Agir sur la douleur pour protéger son cœur

credit : lemorning.ca (image IA)
Que retenir de tout ça ? Que notre corps est un système incroyablement lié. Si une douleur s’installe pour de bon, elle ne fait pas que nous handicaper physiquement ; elle nous affecte psychologiquement, et ce stress cumulé est potentiellement dangereux pour le cœur. La leçon principale est simple, mais vitale :Il faut détecter et prendre en charge la dépression chez les personnes souffrant de douleur chronique. C’est la clé. En gérant mieux cet aspect émotionnel, on pourrait bien casser l’engrenage qui mène à l’hypertension.
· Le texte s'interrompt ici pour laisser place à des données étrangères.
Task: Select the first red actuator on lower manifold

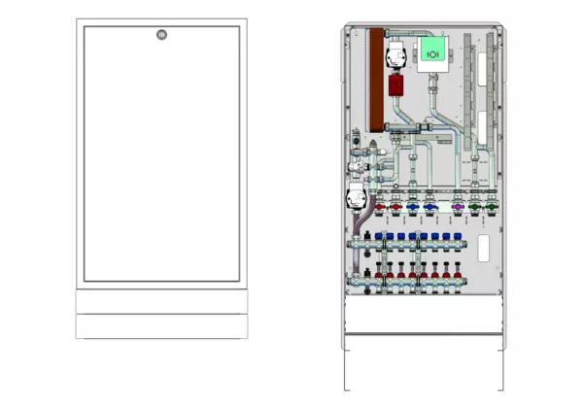Action: click(x=377, y=276)
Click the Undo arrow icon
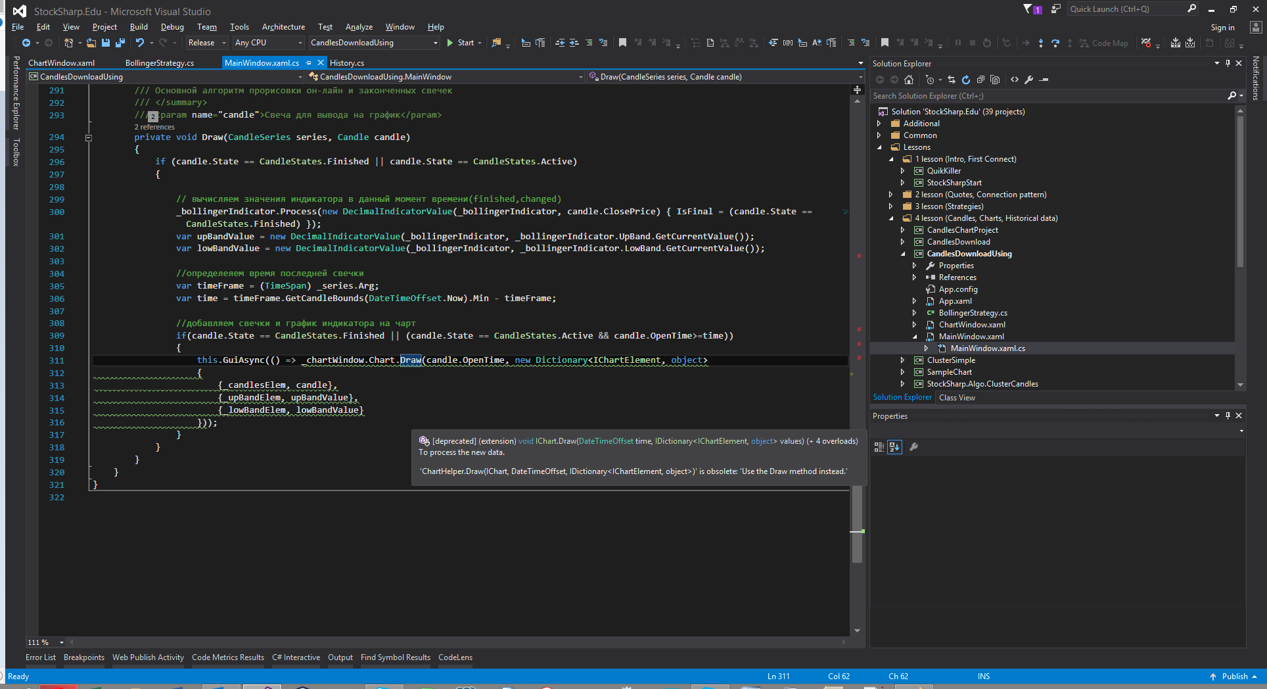The height and width of the screenshot is (689, 1267). [x=140, y=43]
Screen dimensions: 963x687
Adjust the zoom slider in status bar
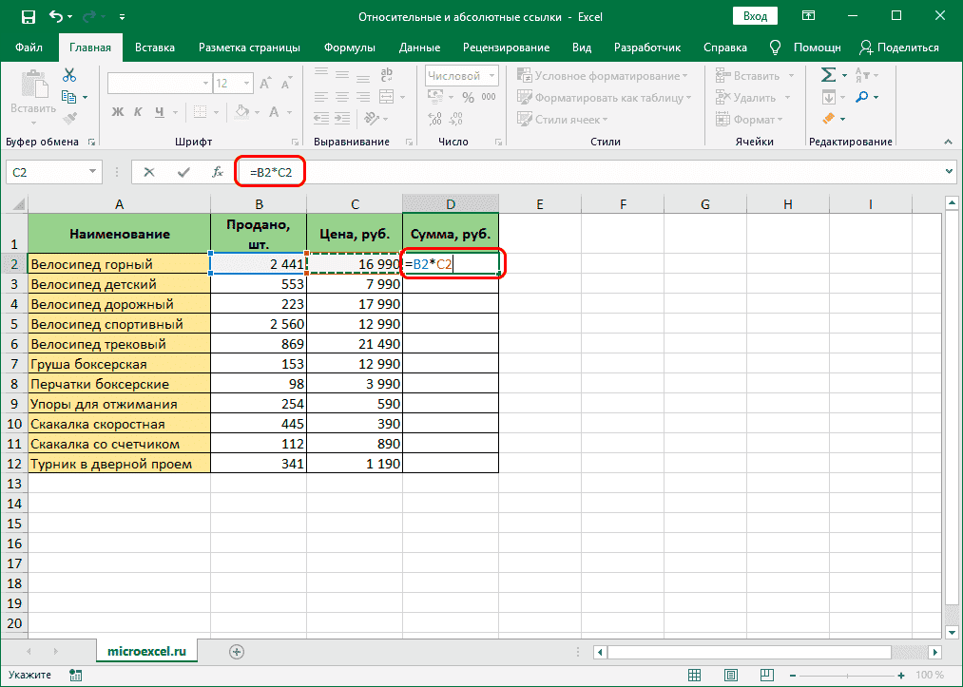(848, 676)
Il est plus que temps d’intégrer le suivi de la douleur, de la santé mentale et de la tension artérielle. Si vous ou quelqu’un que vous aimez souffrez de douleur chronique, parlez-en à votre médecin, sans omettre de mentionner l’impact sur votre moral. C’est peut-être la première étape pour prévenir un problème cardiaque futur.

Selon la source : medicalxpress.com

Ce contenu a été créé avec l’aide de l’IA.